CD147 induces angiogenesis through a vascular endothelial growth factor and hypoxia-inducible transcription factor 1α–mediated pathway in rheumatoid arthritis
Version of Record online: 25 MAY 2012
Copyright © 2012 by the American College of Rheumatology
Arthritis & Rheumatism
Volume 64, Issue 6, pages 1818–1827, June 2012
How to Cite
Wang, C.-h., Yao, H., Chen, L.-n., Jia, J.-f., Wang, L., Dai, J.-y., Zheng, Z.-h., Chen, Z.-n. and Zhu, P. (2012), CD147 induces angiogenesis through a vascular endothelial growth factor and hypoxia-inducible transcription factor 1α–mediated pathway in rheumatoid arthritis.

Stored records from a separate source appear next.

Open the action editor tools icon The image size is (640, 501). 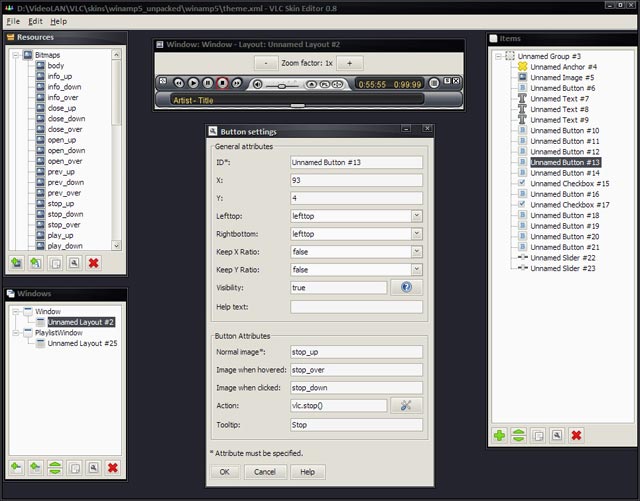tap(407, 406)
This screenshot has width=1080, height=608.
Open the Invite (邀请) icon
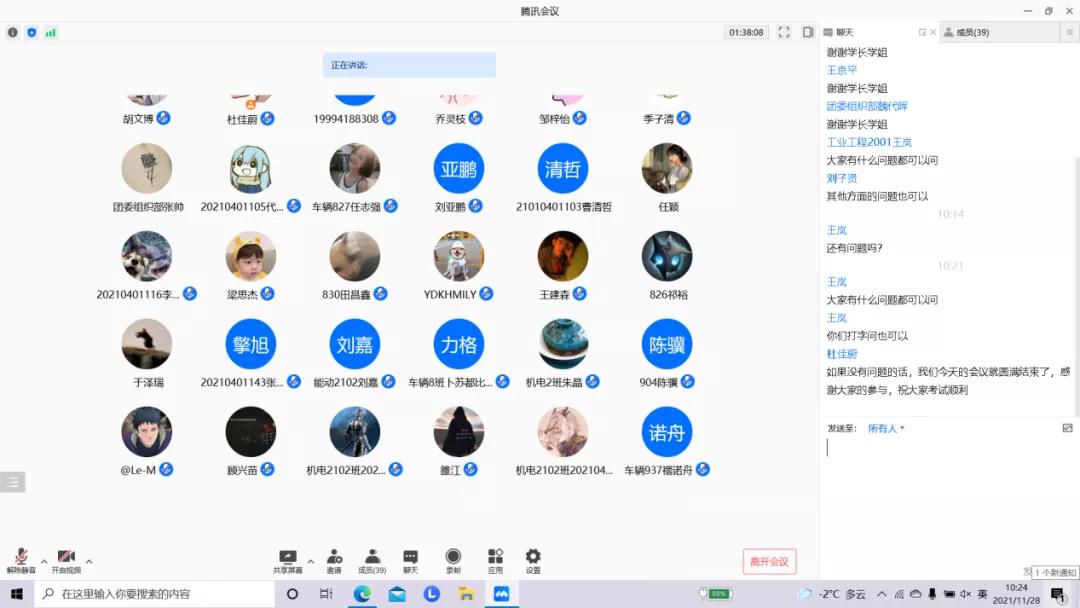(x=334, y=560)
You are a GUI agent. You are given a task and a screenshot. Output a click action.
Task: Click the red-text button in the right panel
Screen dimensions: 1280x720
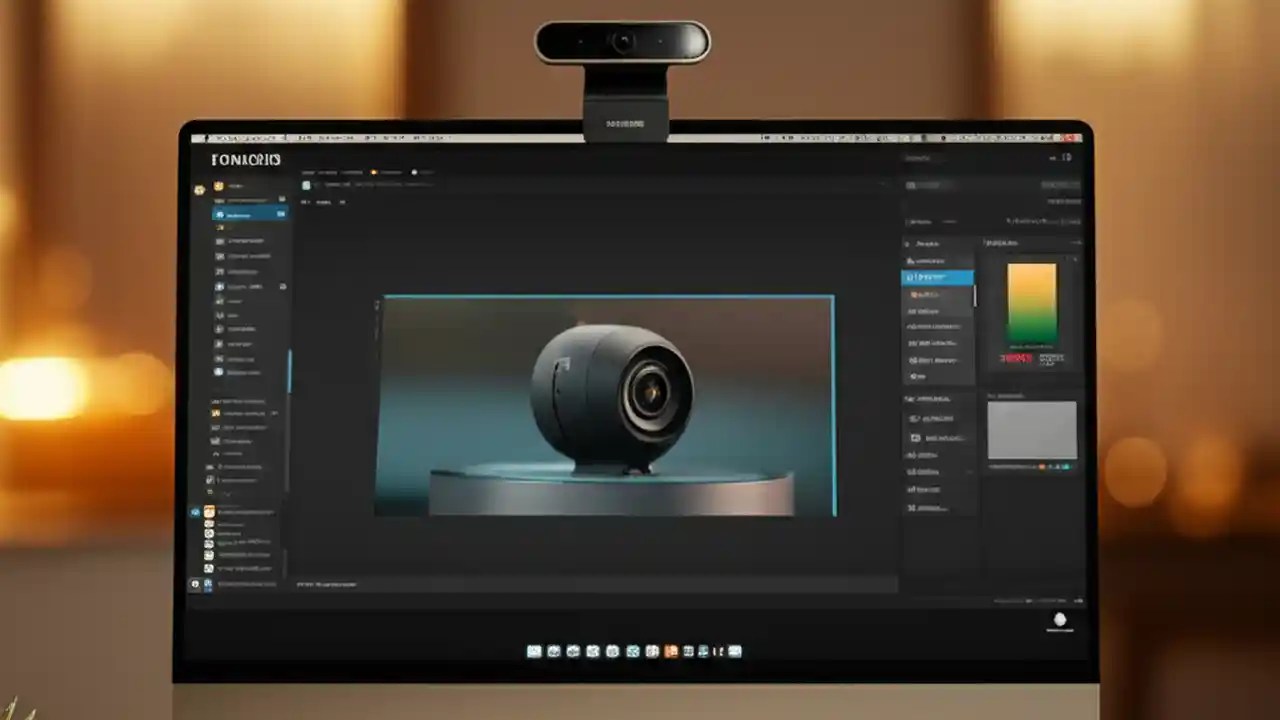pyautogui.click(x=1017, y=356)
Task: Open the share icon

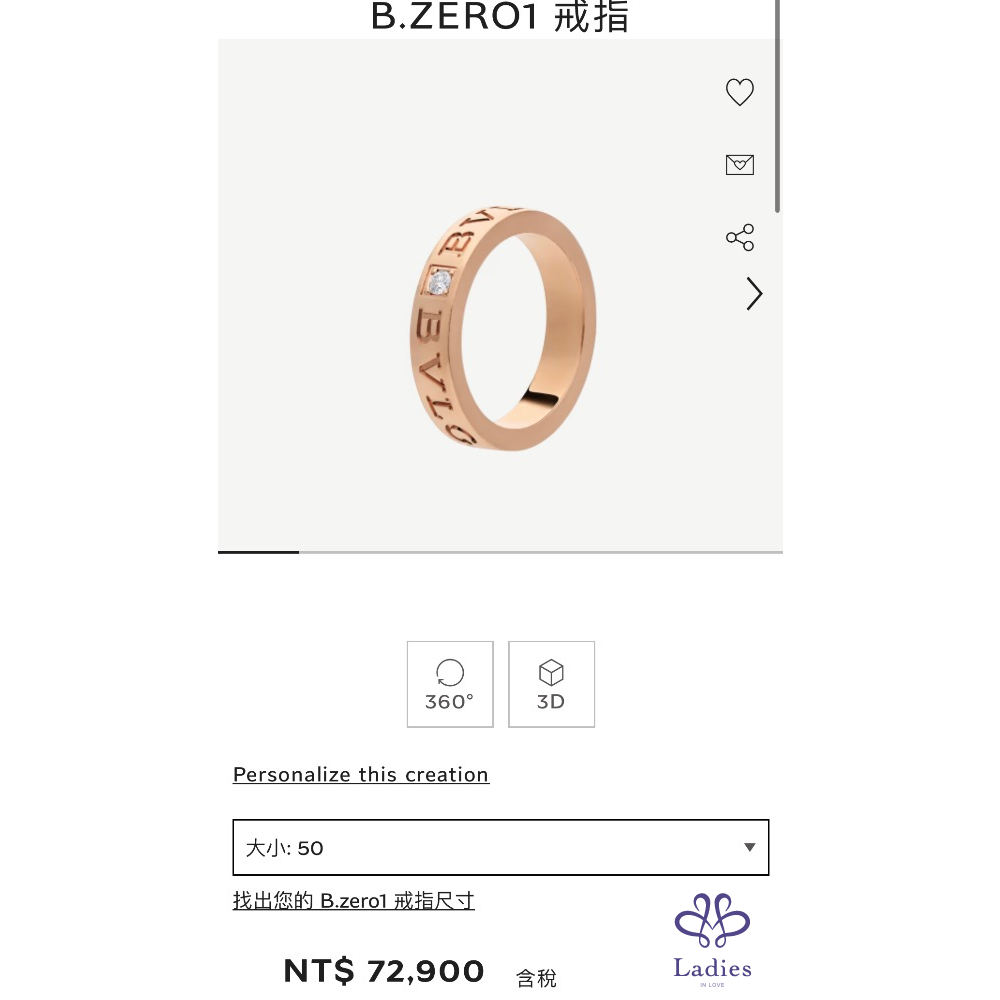Action: [x=740, y=237]
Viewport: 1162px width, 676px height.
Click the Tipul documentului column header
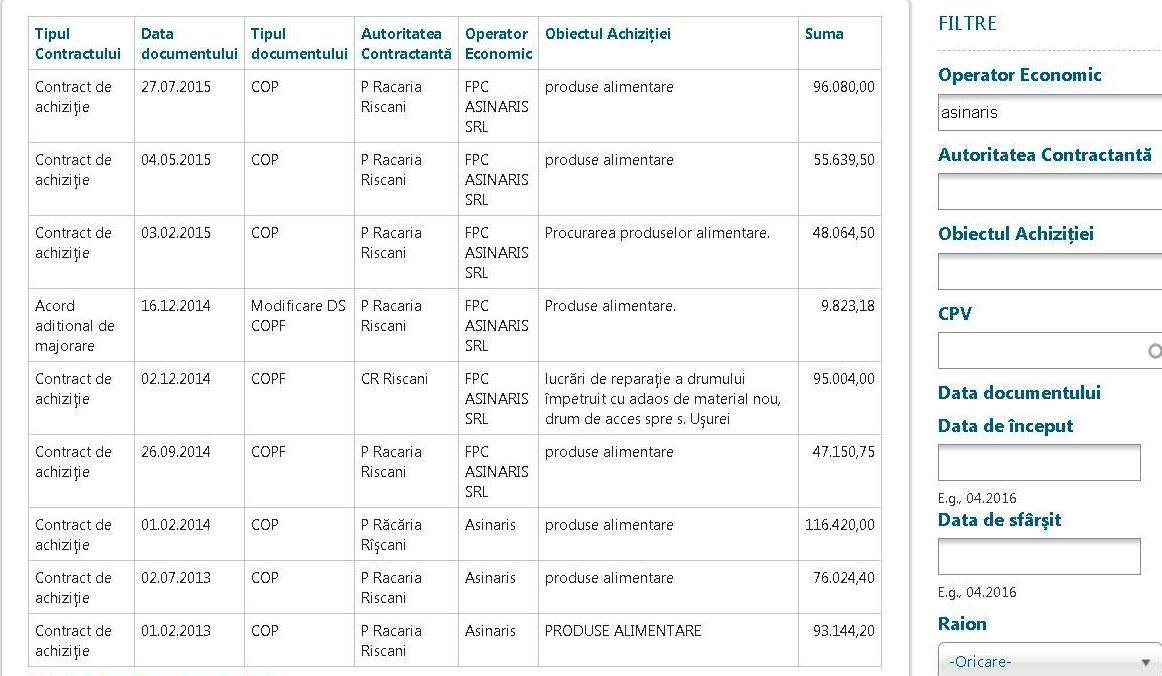click(x=299, y=43)
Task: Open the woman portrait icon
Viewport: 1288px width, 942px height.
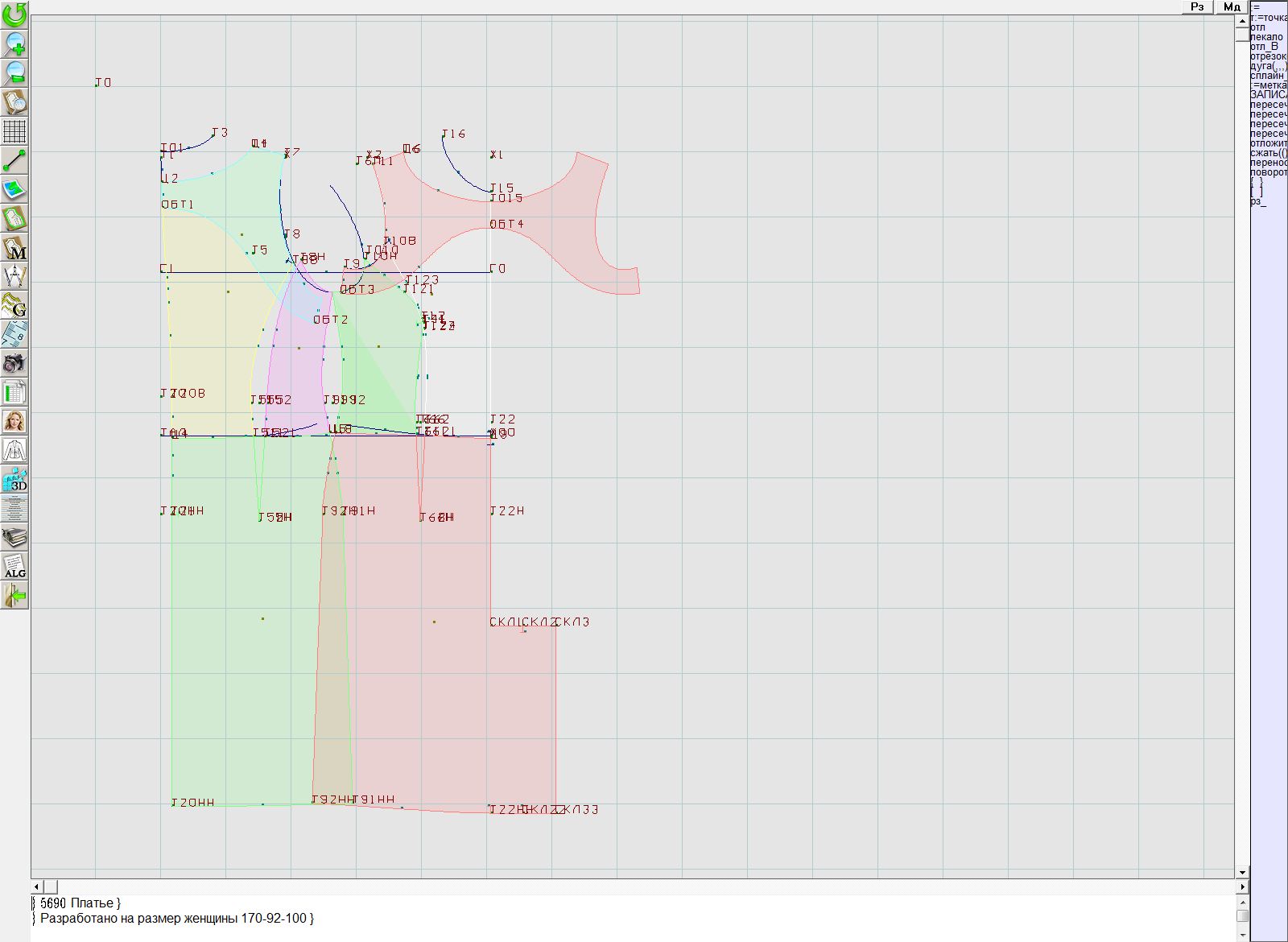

Arthritis & Rheumatism, 64: 1818–1827. doi: 10.1002/art.34341
- Issue online: 25 MAY 2012
- Version of Record online: 25 MAY 2012
- Accepted manuscript online: 14 DEC 2011 12:22PM EST
- Manuscript Accepted: 8 DEC 2011
- Manuscript Received: 21 FEB 2011
- Key Program of the National Natural Science Foundation of China. Grant Number: 81030058
- National Basic Research Program of China. Grant Number: 2009CB521705
Rheumatoid arthritis (RA) is an inflammatory and angiogenic disease. However, the molecular mechanisms that promote angiogenesis in RA have not been clearly identified. Our objective was to study the role of CD147 in angiogenesis and determine whether the strategy in which CD147 is suppressed might be useful in reducing angiogenesis in RA.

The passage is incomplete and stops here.